Alice Waters: A Smooth Launch

I own nine Chez Panisse cookbooks. 

Chez Panisse Fruit (FRUIT)
Chez Panisse Vegetables (VEG)
Chez Panisse Cooking (CP)
Chez Panisse Menu Cookbook (MENU)
Chez Panisse Cafe Cookbook (CAFE)
Chez Panisse Desserts (D)
Chez Panisse Pasta, Pizza, Calzone (PPC)
Fanny at Chez Panisse (FANNY)
The Art of Simple Food (SF)

For someone who bears a grudge against Alice Waters, that's impressive.

I'm going to approach this project a little differently. Instead of cooking from a single volume, I'm going to cook from the whole family of cookbooks, identifying the source of each recipe with a shorthand code (see above.)

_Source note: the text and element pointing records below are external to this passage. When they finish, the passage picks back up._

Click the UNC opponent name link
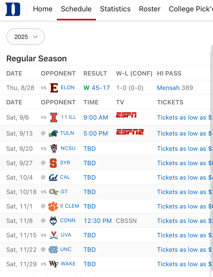The height and width of the screenshot is (277, 213). pos(66,249)
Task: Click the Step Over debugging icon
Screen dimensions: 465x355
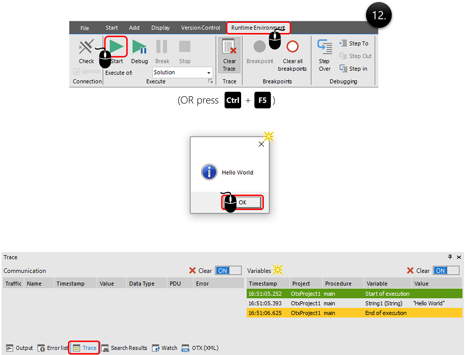Action: pyautogui.click(x=324, y=47)
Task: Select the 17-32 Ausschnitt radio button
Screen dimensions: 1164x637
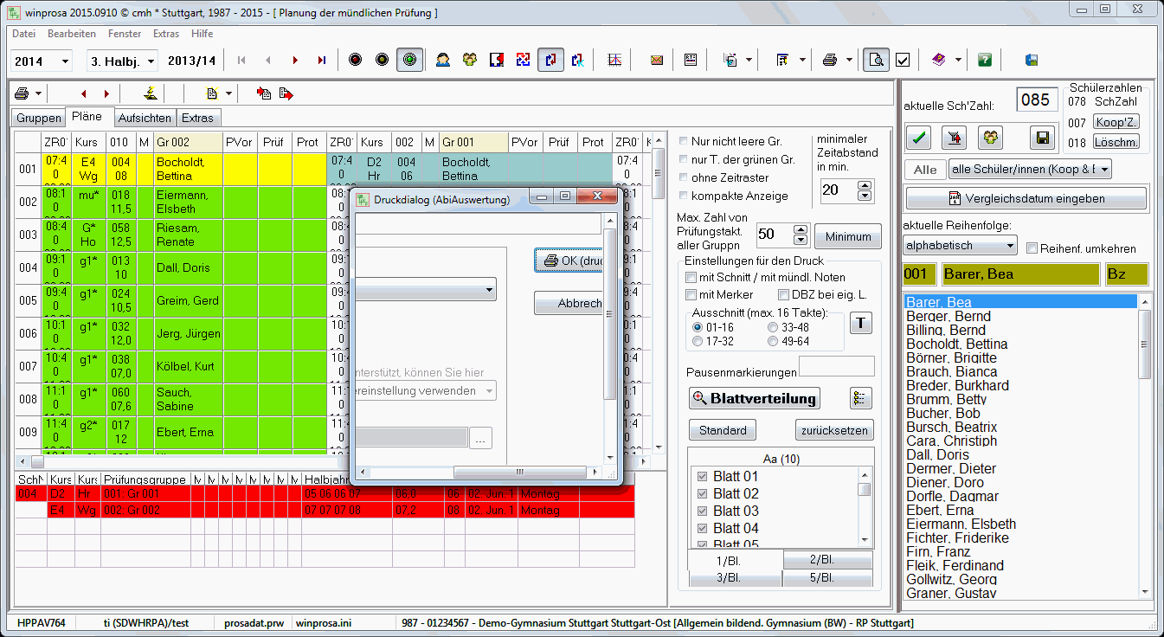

Last night I tackled homemade egg pasta and pesto (SF), dishes I've made many times before, usually relying on recipes from Marcella Hazan. The differences were slight and subtle, but I have to concede that Waters' recipes for both pesto and pasta worked a bit better than Hazan's. The pasta called for egg yolks in addition to whole eggs, and yielded a moist, supple dough that rolled easily into silky, paper thin sheets.
 
Waters' pesto formula was also superior to Hazan's -- more oil, less cheese. I've always thought I like maximum pungency, but I actually preferred this milder, richer combination. 

I was very peeved, however, that Waters does not even acknowledge the possibility of making excellent pesto in a food processor. A starry-eyed novice might read her recipe and think one really does have to haul out the mortar and pestle. Criminal!!! "I love the sensory experience of pounding it and smelling it and tasting it as I go," Waters coos.

Well, bully for you. But I really just want to get dinner cooked and on the table so I can start eating. I don't want to dawdle, pounding and smelling and humming Italian folk songs. I will never, ever make pesto in a mortar. I make mine in the Cuisinart -- something even stern Marcella permits. And so should all cookbook writers.

Anyway. "I guess we have to score a point for Alice," my mother said, somewhat reluctantly, as she ate her incredibly delicious pasta and Cuisinart-blended pesto.

As accompaniment we had Green Bean and Cherry Tomato salad (SF). Very nice. Very plain. Very healthy. What else can one say?
 
The blackberry ice cream (D) was not such a success. My powerful, much-used ice cream machine tends to overchurn pure-cream ice cream (as opposed to custard-based ice cream) turning it into something akin to frozen butter. Sad. The ice cream -- made with berries picked by Owen then pureed by Owen in my shiny food mill -- was a brilliant electric purple color, and had wonderful flavor. But the texture was, well, it was undeniably dreadful.